Ella tomó su mano, y él la levantó hasta la silla y la colocó frente a sí. Una vez sentada, se volvió y apoyó la cabeza en el hombro del guerrero, llorando dulcemente.
—Esta mujer —dijo Kamchak de los tuchuks con brusquedad, con voz severa, pero a la vez emocionada—, esta mujer se llama Aphris, ¡conocedla! ¡Es la Ubara de los tuchuks! ¡Es la Ubara Sana, la Ubara Sana de mi corazón!
Dejamos que Kamchak y Aphris se adelantaran, y los seguimos unos centenares de metros más atrás, siempre en dirección a la puerta principal de Turia. Abandonamos aquella ciudad, y su Piedra del Hogar, y a sus gentes. Volvíamos a los carros, a los espacios abiertos, a la llanura azotada por el viento que quedaba más allá de las puertas de las altas murallas turianas, de esa ciudad que sólo había sido conquistada una vez. Turia la de las nueve puertas. Turia, la ciudad de las llanuras meridionales de Gor.

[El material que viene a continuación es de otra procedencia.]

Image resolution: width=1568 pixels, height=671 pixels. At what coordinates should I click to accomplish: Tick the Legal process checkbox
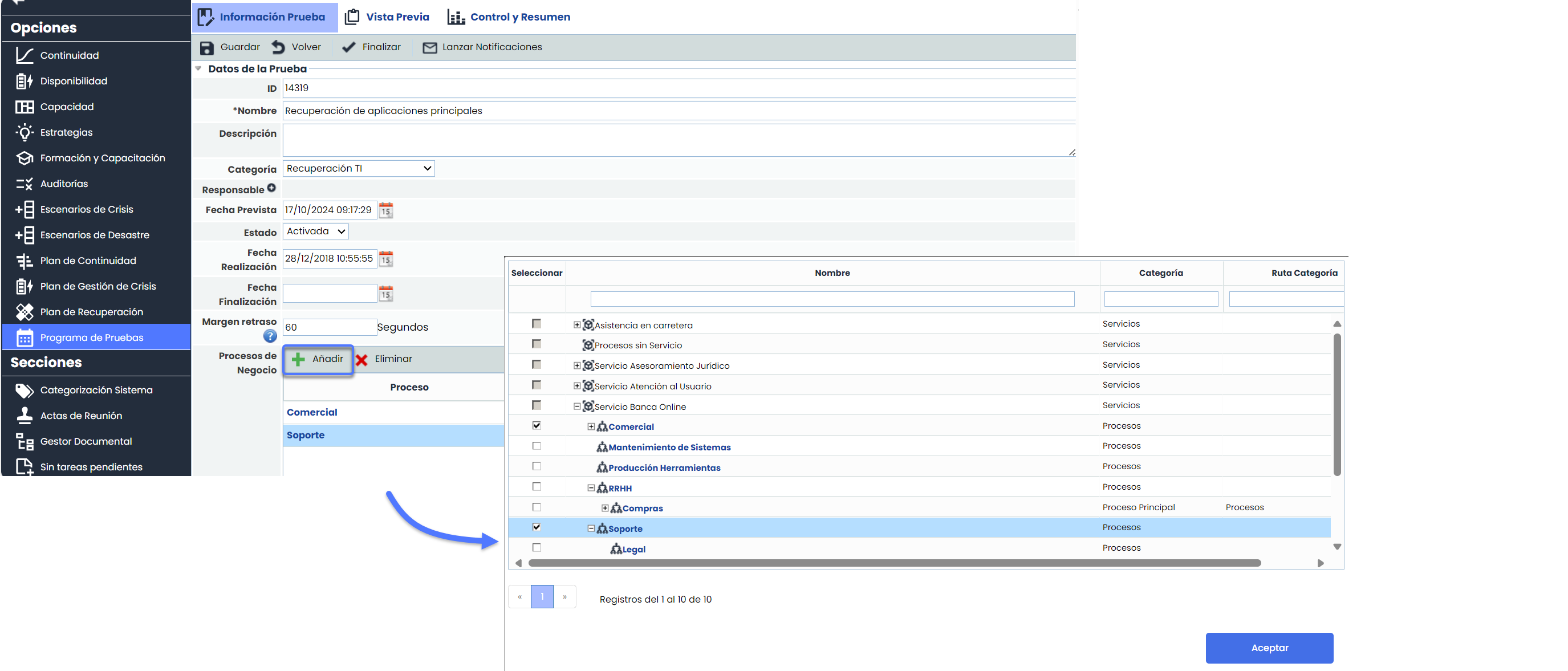coord(537,547)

A Tuka, la esclava, no le iba demasiado bien ahora que estaba en manos de Elizabeth.
En el campamento de los tuchuks, Elizabeth Cardwell me había pedido que esperase todavía otra hora más para liberarla.
—¿Por qué? —había preguntado yo.
—Porque lo mejor que pueden hacer los amos es no interferir entre las disputas de sus esclavas.
Me encogí de hombros. De todos modos no importaba, porque pasaría por lo menos otra hora antes de que estuviese listo para emprender el vuelo hacia las Sardar, con el huevo de los Reyes Sacerdotes a buen recaudo en la silla de mi tarn.
Bastante gente se había reunido por los alrededores, cerca del carro de Kamchak. Entre los que allí estaban figuraba el amo de Tuka, y también la chica. Recordaba cuán cruel había sido con Elizabeth en los largos meses que ésta había pasado con los tuchuks, y también cómo la había atormentado incluso cuando estaba desamparada en la jaula de un eslín, burlándose de ella y pinchándole con el bastón del bosko.
Era muy probable que Tuka hubiese adivinado lo que se preparaba en la mente de Elizabeth, porque salió corriendo tan pronto como vio que la americana se volvía hacia ella.
A una distancia no superior a los cincuenta metros, oímos un grito asustado, y vimos que Tuka caía al suelo después de que Elizabeth le hubiera hecho una presa que no desmerecía del mejor fútbol americano. Poco después se produjo un revoloteo vigoroso y polvoriento entre los carros. Se veía a dos figuras girando sin cesar, mordiéndose, abofeteándose, arañándose y de vez en cuando, a juzgar por el ruido caía algún puñetazo que otro, que normalmente iba a parar a las curvaturas protoplásmicas de la contrincante. Durante un rato siguieron las cosas en la misma tónica, hasta que por fin oímos los gritos pidiendo clemencia de Tuka. Cuando así ocurrió, si no recuerdo mal, Elizabeth estaba encima de la turiana y le agarraba por el pelo para golpearle una y otra vez la cabeza contra el suelo. El cuero que cubría el cuerpo de Elizabeth había sido arrancado en su mayor parte durante la pelea. En cambio Tuka, que solamente iba vestida de Kajira, ni siquiera había tenido esta suerte: cuando Elizabeth acabó con ella, a la turiana sólo le quedaba encima la Curla, la banda roja que mantiene el pelo atado a la parte posterior de la cabeza. Ahora cumplía un cometido diferente: atarle las muñecas por detrás. Acto seguido, Elizabeth ató una correa en la nariz de la esclava, y la condujo al riachuelo, en donde hallaría la fusta adecuada. Cuando encontró la que necesitaba, de suficiente flexibilidad y longitud, así como del espesor y la ligereza apropiados, ató a Tuka por la nariguera en las raíces de un arbusto pequeño pero robusto. Allí la azotó sonoramente. Después la desató del arbusto, y le permitió correr hacia el carro de su amo, todavía atada por la nariz y por las muñecas a la correa de Elizabeth, que la siguió en su carrera como si Tuka fuera un eslín cazador, administrándole los azotes necesarios para que corriese a mayor velocidad.